++++ Extracted text ++++
Improvement of an Automatic Speech Recognition Toolkit - CS 229

Report 2 Downloads 54 Views
Improvement of an Automatic Speech Recognition Toolkit Christopher Edmonds, Shi Hu, David Mandle December 14, 2012 Abstract The Kaldi toolkit provides a library of modules designed to expedite the creation of automatic speech recognition systems for research purposes. For purposes of acoustic modelling, the toolkit provides a framework for training Neural networks by stochastic gradient descent. Recent research, however, indicates that other standard nonlinear optimization techniques offer speed improvements and simplification of the training process. In this paper we build and test modules compatible with the toolkit to implement alternative training methods.

1

The Automatic Speech Recognition Pipeline

The entire automatic speech recognition pipeline serves to convert a segment of spoken word audio (known as an utterance) to a corresponding accurate transcript. For our purposes we can break the automatic speech-to-text transcription process into several key functional blocks: Feature extraction, acoustic modelling, and decoding. Figure 1: ASR Pipeline

1.1

Feature extraction

During feature extraction, windows of raw PCM audio samples are transformed into features that better represent the speech content of the signal within that window. This is most often accomplished by use of Mel-frequency cepstral coefficients (MFCCs). These coefficients are derived from the spectrum of the frequency domain, representing the change in frequency content of the speech signal. The frequency domain is mapped nonlinearly so as to approximate human sensitivity to differences in pitch. Consequently, each window of n audio samples comprises a “frame” that can be described by a feature vector of its n coefficients. Given an utterance m frames in duration, calculation of MFCC features will result in a matrix of features of dimension m × n. Other methods, such as PCA whitening, may then be used to transform and reduce this feature space.
++++
- **Short task 1**: From the entries, lay out only the lines starting at the one containing "coordinates (2241, 132)." and ending at the one containing "video only is" as a numbered list, leaving out blank lines.
++++ Dataset records ++++
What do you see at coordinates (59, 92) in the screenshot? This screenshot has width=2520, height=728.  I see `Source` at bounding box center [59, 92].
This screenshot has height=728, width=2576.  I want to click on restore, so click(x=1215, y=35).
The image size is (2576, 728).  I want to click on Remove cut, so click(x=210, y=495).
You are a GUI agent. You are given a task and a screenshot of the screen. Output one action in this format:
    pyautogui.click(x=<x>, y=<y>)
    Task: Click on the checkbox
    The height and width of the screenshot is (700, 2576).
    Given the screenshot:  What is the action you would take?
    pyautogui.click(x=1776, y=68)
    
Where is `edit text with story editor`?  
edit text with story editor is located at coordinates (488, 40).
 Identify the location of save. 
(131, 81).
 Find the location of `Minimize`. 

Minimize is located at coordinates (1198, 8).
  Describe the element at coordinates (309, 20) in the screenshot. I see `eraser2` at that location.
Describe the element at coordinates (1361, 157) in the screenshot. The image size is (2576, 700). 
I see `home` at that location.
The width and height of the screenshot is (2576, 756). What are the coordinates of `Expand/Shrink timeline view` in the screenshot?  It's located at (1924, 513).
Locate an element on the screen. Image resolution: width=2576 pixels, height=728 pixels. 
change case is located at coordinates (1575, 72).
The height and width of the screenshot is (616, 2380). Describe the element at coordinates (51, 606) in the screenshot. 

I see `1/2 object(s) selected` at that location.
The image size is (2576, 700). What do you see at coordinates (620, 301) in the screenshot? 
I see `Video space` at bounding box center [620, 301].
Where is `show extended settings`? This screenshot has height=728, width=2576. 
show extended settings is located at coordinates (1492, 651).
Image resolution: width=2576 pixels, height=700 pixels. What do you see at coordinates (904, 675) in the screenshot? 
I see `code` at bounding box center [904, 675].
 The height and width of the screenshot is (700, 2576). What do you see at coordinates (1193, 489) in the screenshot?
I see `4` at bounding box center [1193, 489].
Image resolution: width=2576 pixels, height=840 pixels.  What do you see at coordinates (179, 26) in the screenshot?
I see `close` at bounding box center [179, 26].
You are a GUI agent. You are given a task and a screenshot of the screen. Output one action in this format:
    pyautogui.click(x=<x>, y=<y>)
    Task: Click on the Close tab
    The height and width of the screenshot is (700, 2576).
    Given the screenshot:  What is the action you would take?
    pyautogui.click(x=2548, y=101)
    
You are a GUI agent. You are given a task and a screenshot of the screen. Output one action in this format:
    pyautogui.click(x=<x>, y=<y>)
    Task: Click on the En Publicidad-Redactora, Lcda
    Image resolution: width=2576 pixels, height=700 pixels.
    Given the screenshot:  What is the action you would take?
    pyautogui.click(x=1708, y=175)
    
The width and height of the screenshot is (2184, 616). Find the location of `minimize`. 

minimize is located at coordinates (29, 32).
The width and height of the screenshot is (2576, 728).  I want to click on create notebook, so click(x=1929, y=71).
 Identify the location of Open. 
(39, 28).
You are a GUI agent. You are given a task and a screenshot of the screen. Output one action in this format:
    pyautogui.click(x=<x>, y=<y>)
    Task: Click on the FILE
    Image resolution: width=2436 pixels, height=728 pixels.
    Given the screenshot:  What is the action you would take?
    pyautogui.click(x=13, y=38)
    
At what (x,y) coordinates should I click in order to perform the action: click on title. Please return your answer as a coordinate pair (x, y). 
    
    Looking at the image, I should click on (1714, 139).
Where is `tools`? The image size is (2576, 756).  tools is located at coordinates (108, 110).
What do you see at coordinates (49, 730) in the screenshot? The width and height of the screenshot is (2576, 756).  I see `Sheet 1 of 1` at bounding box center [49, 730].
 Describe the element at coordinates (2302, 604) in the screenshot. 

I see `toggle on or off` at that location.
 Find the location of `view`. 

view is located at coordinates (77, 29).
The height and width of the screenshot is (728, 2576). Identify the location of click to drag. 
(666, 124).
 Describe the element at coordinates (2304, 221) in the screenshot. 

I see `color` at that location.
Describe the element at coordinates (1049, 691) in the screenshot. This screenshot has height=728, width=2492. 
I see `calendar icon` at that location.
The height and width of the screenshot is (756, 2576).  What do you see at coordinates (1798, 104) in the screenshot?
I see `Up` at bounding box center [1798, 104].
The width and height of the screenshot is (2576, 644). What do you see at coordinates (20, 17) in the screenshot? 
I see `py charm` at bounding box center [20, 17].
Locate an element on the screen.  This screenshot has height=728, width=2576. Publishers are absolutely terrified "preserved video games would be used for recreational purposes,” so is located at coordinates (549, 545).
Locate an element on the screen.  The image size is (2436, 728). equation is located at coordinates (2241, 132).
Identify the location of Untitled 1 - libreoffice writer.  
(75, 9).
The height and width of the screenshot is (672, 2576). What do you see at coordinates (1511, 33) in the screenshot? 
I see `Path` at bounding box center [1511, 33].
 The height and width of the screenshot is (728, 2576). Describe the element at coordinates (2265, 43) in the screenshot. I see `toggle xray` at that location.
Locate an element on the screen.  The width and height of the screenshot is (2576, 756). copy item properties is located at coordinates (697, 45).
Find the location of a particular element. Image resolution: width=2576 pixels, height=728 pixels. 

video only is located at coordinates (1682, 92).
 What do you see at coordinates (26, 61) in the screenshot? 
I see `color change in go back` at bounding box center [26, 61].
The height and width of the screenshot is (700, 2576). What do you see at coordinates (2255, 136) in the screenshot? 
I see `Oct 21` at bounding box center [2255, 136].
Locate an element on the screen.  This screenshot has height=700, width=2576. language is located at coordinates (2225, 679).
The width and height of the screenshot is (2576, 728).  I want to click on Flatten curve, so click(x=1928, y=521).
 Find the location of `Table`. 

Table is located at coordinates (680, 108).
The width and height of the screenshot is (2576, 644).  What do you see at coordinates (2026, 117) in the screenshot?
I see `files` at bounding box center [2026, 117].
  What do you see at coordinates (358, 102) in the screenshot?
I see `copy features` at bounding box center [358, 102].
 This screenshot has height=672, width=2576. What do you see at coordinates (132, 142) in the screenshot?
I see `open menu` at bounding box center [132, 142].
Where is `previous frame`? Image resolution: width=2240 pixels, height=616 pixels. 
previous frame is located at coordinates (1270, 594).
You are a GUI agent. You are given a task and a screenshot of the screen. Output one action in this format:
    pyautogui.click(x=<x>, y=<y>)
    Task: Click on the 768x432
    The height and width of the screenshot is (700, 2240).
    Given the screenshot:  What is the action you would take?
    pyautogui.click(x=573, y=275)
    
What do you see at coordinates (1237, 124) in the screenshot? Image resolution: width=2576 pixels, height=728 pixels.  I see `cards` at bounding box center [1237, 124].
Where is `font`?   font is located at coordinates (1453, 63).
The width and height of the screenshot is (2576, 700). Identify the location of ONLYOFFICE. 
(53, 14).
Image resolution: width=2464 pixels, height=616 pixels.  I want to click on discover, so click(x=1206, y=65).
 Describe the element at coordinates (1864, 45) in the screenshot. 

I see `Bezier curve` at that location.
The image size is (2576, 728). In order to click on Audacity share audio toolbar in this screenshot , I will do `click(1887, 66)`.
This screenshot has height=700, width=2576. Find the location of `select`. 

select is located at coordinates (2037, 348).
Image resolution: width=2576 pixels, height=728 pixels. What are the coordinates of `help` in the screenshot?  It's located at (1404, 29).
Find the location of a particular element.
++++
- **Short task 2**: List the key functional blocks into which the speech recognition report breaks the speech-to-text transcription process.

- **Response 1**:
1. Locate an element on the screen.  The image size is (2436, 728). equation is located at coordinates (2241, 132).
2. Identify the location of Untitled 1 - libreoffice writer.  
3. (75, 9).
4. The height and width of the screenshot is (672, 2576). What do you see at coordinates (1511, 33) in the screenshot? 
5. I see `Path` at bounding box center [1511, 33].
6.  The height and width of the screenshot is (728, 2576). Describe the element at coordinates (2265, 43) in the screenshot. I see `toggle xray` at that location.
7. Locate an element on the screen.  The width and height of the screenshot is (2576, 756). copy item properties is located at coordinates (697, 45).
8. Find the location of a particular element. Image resolution: width=2576 pixels, height=728 pixels. 
9. video only is located at coordinates (1682, 92).

- **Response 2**:
- Feature extraction
- Acoustic modelling
- Decoding